* _Text provided_
•••••

Wednesday, January 28, 2009 12:54 pm by Cristina in ,    12 comments
Still a couple of reactions to this latest screen adaptation of Emily Brontë's novel.

MOSTLY POSITIVE:

Clare Elfman for Buzzine:
What? Another remake of one of my sacred favorite oldies? No way! I had been burned by the disappointing redo of that great bitchy free-for-all fast-talk classic, The Women, and majorly burned by what they did with the exceptional, unforgettable series Brideshead Revisited and the extraordinary characterizations by Jeremy Irons and Clare Bloom, so that when I saw the new version, I thought: Viewers who have never seen the original will buy this one and miss the nuanced performance of the manipulative mother and the undertheme of Catholicism in pre-war England.

I watched the first few moments of Wuthering Heights, stewing over the betrayal of remaking this classic, darkly gothic-y romance…and then I got hooked.

In the tradition of the nineteenth century novel, the hero suffers and suffers, but everything turns out okay in the end — miraculously okay, and there is never never any actual sex. Too coarse. Not polite.

This new version of Wuthering Heights, presented by Masterpiece Theater Classics last weekend, is something different — realistic, sexual, brutal — and quite caught me by surprise. I’d say that this version does not replace a classic Heathcliffe who comes to Cathy’s room when she’s dying of pneumonia (barely coughing and speaking clearly with a congested lung), who lifts her in his arms to carry her to the window to see her beloved Yorkshire moor, and with a final farewell she simply and quietly dies and then hangs around as a ghost until he dies so that the lovers are reunited in the hereafter.

Not this time around. The story is quiet different. Heathcliffe is a sullen, brutal creature with the wild hair thing. Cathy is not genteel Merle Oberon, but a 2009 contemporary-look Cathy — a strong-willed woman, and she frankly and sexually loves this guy and is willing to betray her wedding vows to join in mutual passion.

Of course, as in the original, her bastard of a brother has resented Heathcliffe since her father had found this little gypsy castaway and brought him home. But this new version, rotten brother with little pretext, has the lowly adopted gypsy boy flogged — an actual shirt-off, hit-with-the-lash floggy scene.

When Cathy is seduced by the wealth and manners of polite Linton and decides to marry him, she has some fantasy of keeping Heathcliffe as a “friend.” Hey, we know passion like theirs, and we’d like to warn them that it won’t work. When Heathcliffe realizes that his Cathy intends to marry someone else, he rides off — torn jacket, wild hair, no money. Cathy would have told him she’d changed her mind, but too late — he’s gone. And why didn’t he write and tell her where he was and permit her to profess her undying love?

So eventually, she marries the rich guy. And when does Heathcliffe return? And when does she see him again? Just after she leaves the church on the arm of her rich, spineless husband.

There is Heathcliffe, himself rich and transformed, and she still loves him. She now realizes that she’s made a terrible mistake. She still has a wild heart. Now he’s had perhaps three years in the “new world” and he’s made an enormous amount of money (it’s never explained how he has managed, in a few years, to get this rich and to get his accent polished and a fine new hair-style). She’s immediately regretful. She rushes out to the wild Yorkshire moor to meet him, and she actually makes love to him! In a nineteenth century novel? Physical love? Well, he says to her something like, “You’ve gone back to that pasty Linton after we’ve ‘lain’ together?” Sounds like sex to me.

•••••

* _Task 1_
In the review of the new Wuthering Heights adaptation, why did the reviewer dread yet another remake before watching it? Answer in one to three sentences.
The review and the records that come next are from separate, unrelated sources.

* _Records for this task_
•••••

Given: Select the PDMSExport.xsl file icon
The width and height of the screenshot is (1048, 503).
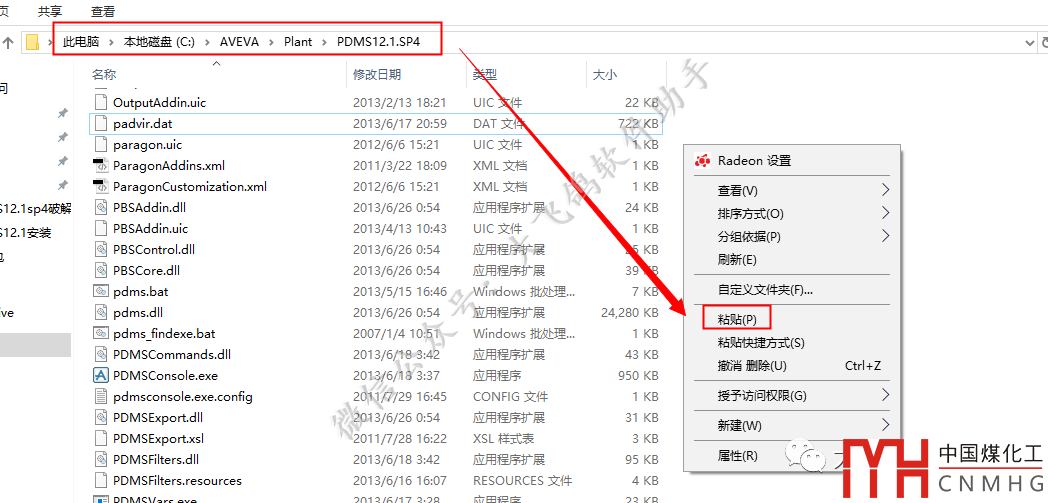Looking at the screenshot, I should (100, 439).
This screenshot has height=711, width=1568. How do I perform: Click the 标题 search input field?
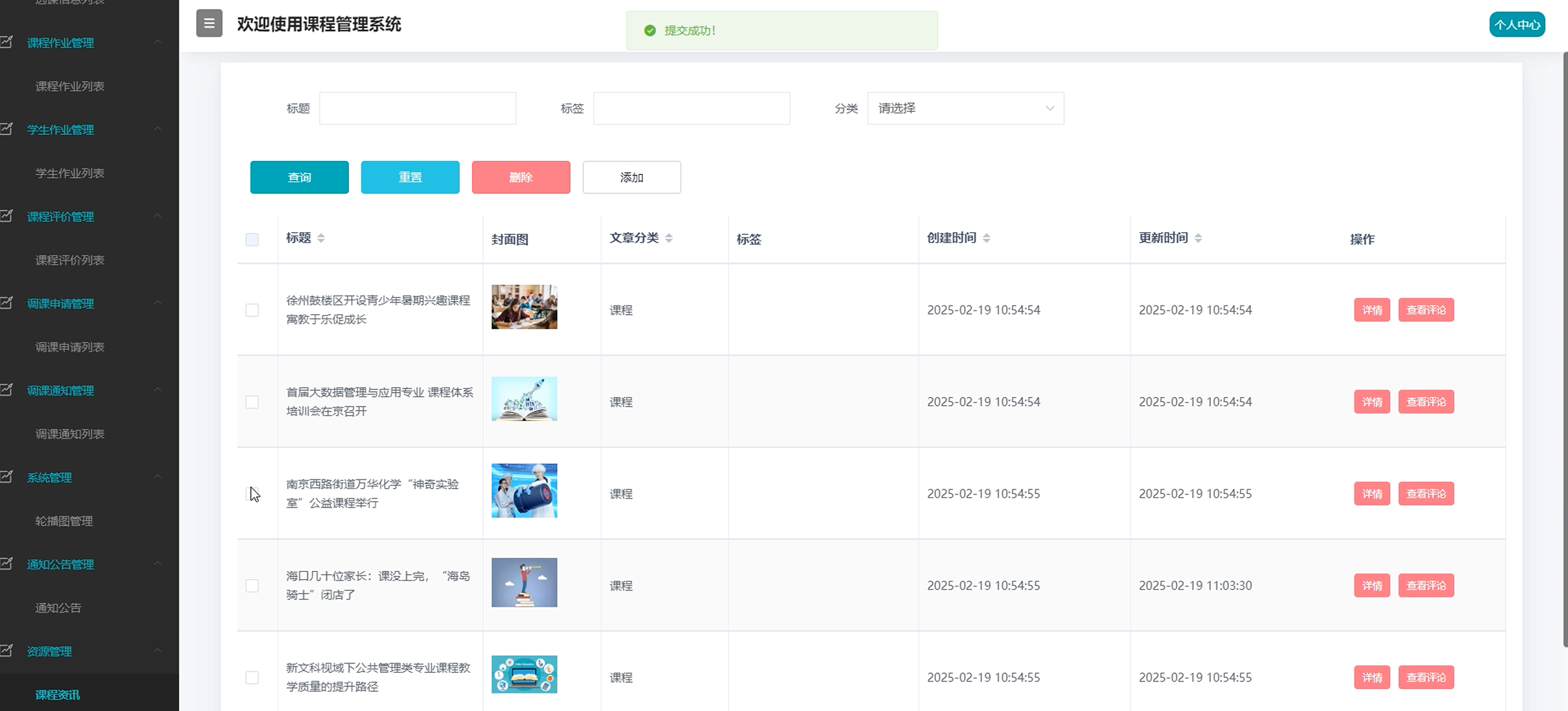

•••••

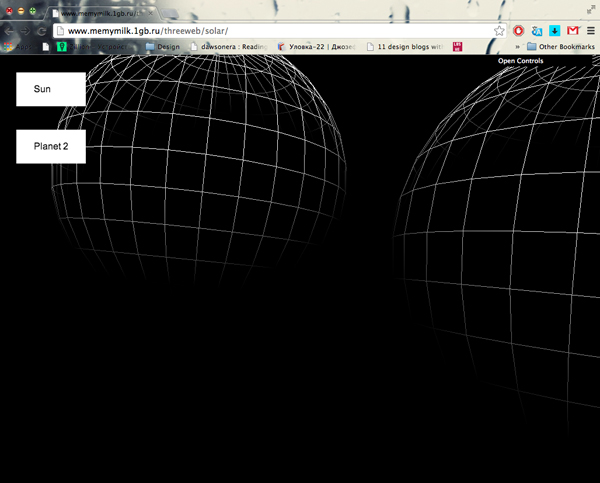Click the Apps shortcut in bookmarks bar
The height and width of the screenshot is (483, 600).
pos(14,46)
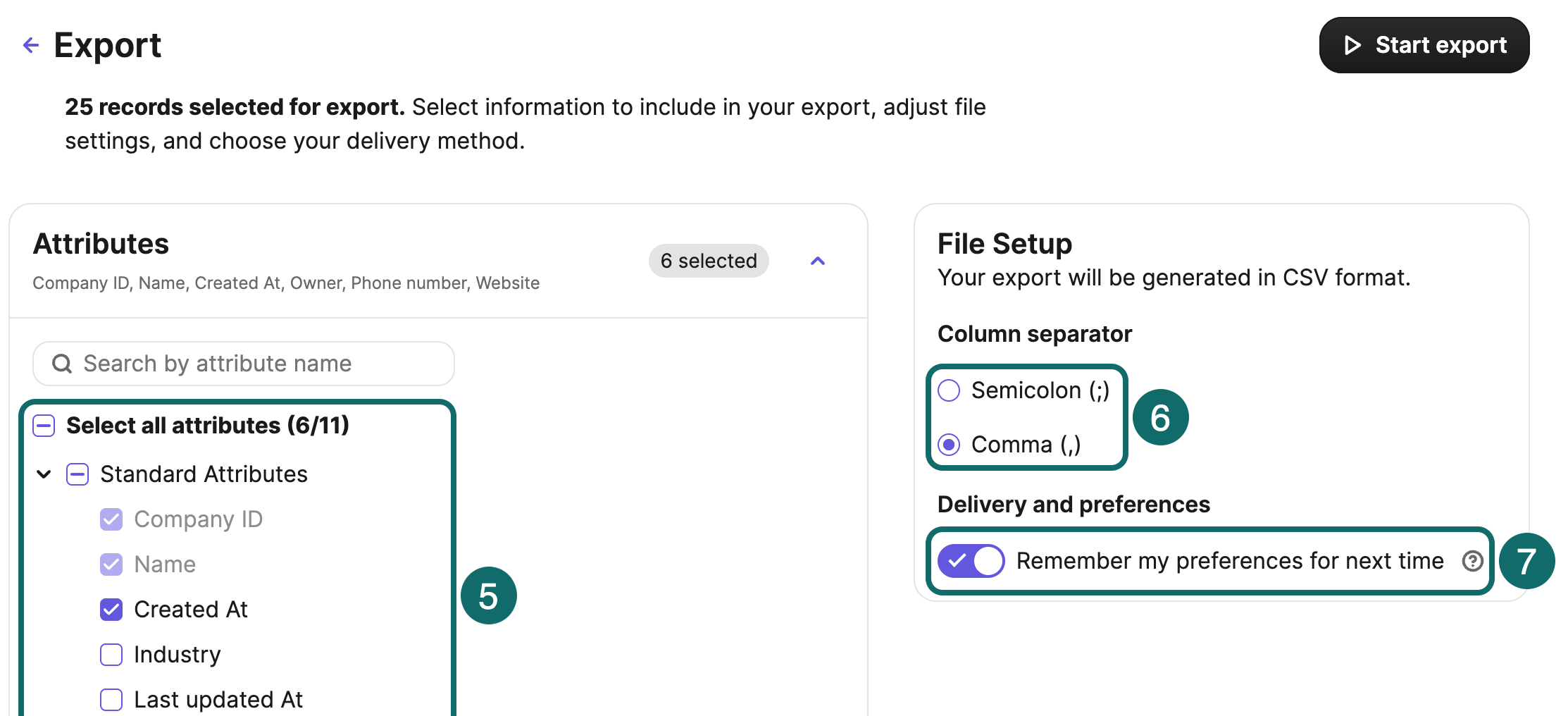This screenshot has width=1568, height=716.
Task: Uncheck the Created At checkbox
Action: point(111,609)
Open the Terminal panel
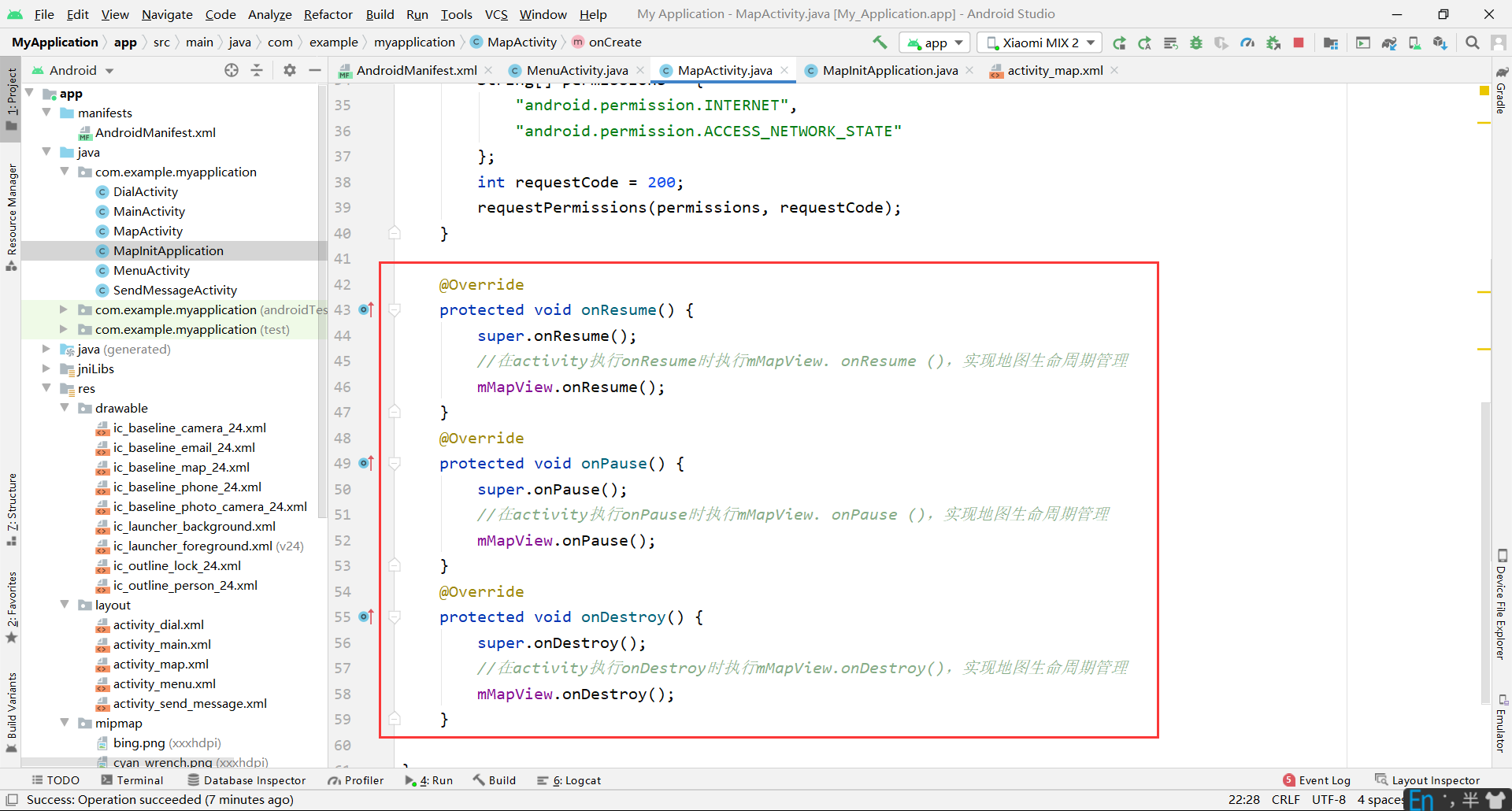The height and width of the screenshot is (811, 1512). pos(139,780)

•••••

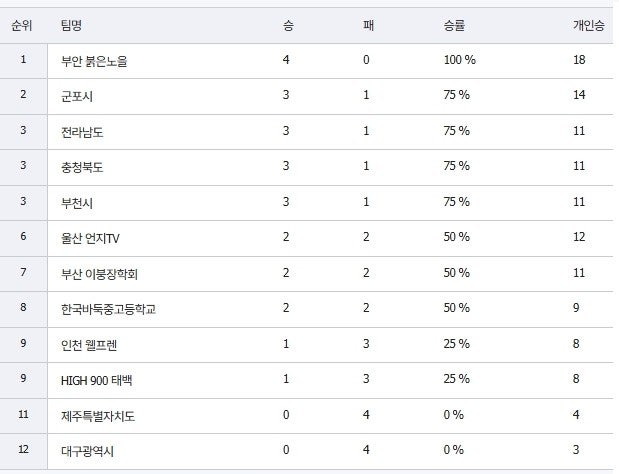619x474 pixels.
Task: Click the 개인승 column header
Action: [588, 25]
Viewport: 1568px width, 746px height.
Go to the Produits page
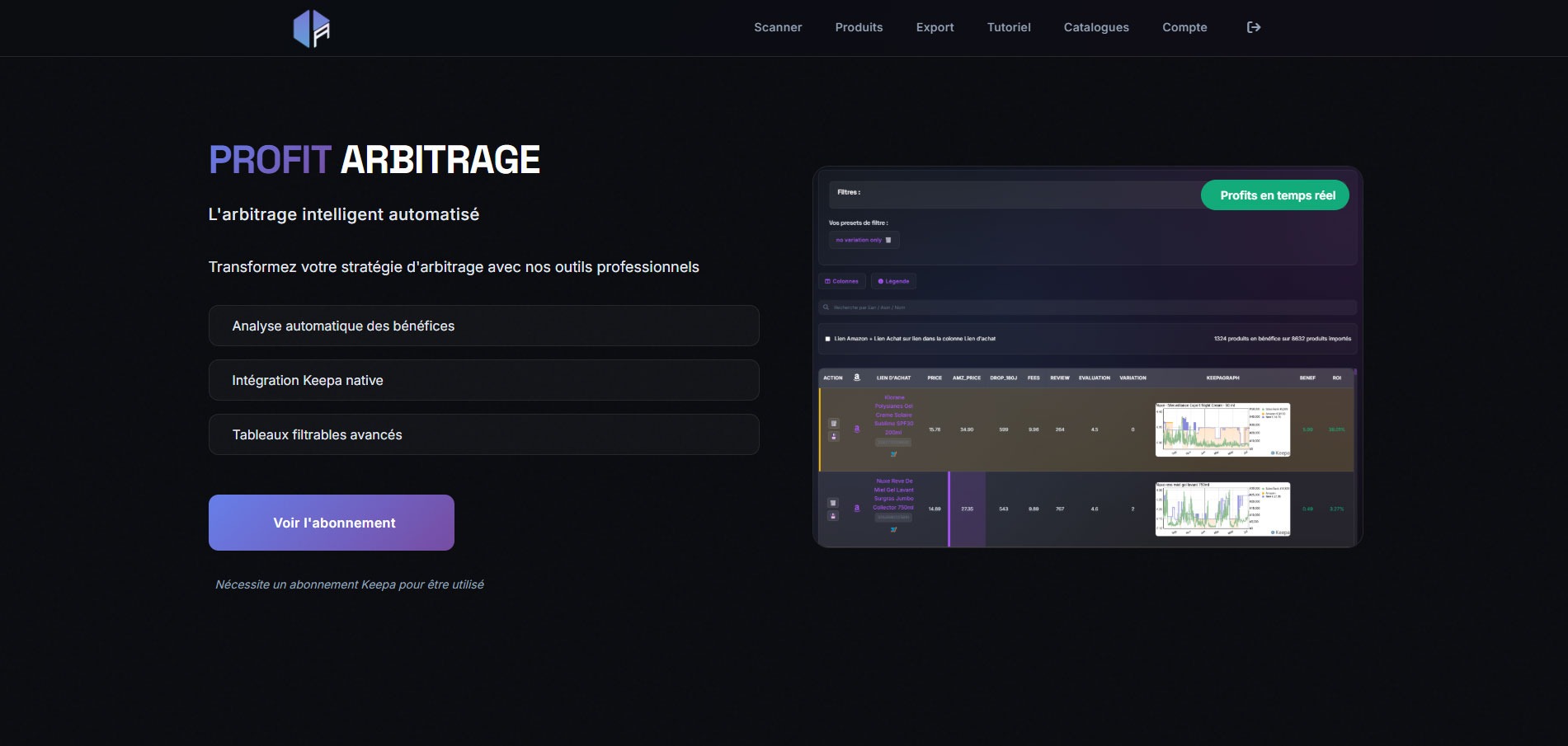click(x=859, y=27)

•••••

* _Task 2_
From the records, echo the lines from the one containing "Given: Select the PDMSExport.xsl file icon" up to and including the one containing "This screenshot has height=711, width=1568.". Leave the pictures out.

* _Task response 1_
She had been burned by the disappointing remake of The Women and, even more, by the new version of Brideshead Revisited. She worried that viewers who had never seen the original series would accept the remake and miss the nuanced performance of the manipulative mother and the undertheme of Catholicism in pre-war England.

* _Task response 2_
Given: Select the PDMSExport.xsl file icon
The width and height of the screenshot is (1048, 503).
Looking at the screenshot, I should (100, 439).
This screenshot has height=711, width=1568. How do I perform: Click the 标题 search input field?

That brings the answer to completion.